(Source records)
****************

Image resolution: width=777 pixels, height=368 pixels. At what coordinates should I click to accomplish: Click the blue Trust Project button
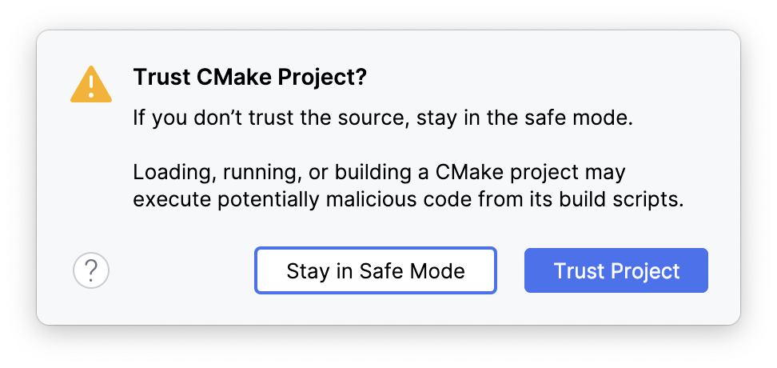click(616, 270)
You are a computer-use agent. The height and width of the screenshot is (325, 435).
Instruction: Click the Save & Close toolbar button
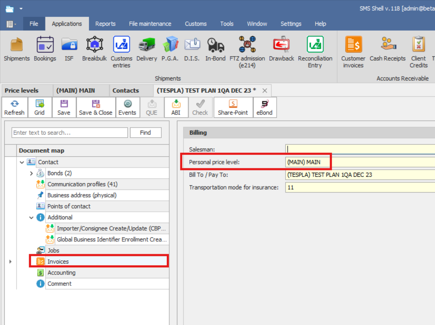pos(96,107)
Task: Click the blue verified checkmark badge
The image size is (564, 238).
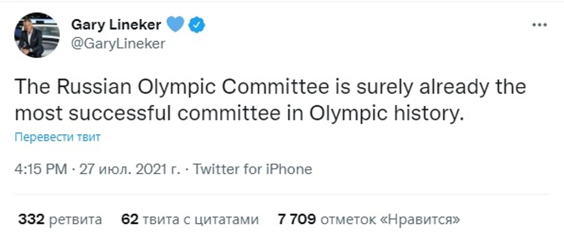Action: (197, 25)
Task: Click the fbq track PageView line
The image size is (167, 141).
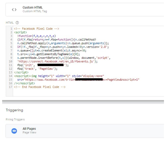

****************

» Assignment
State the number of lines above that include the word "Task", and write nothing besides that number.

» Output
2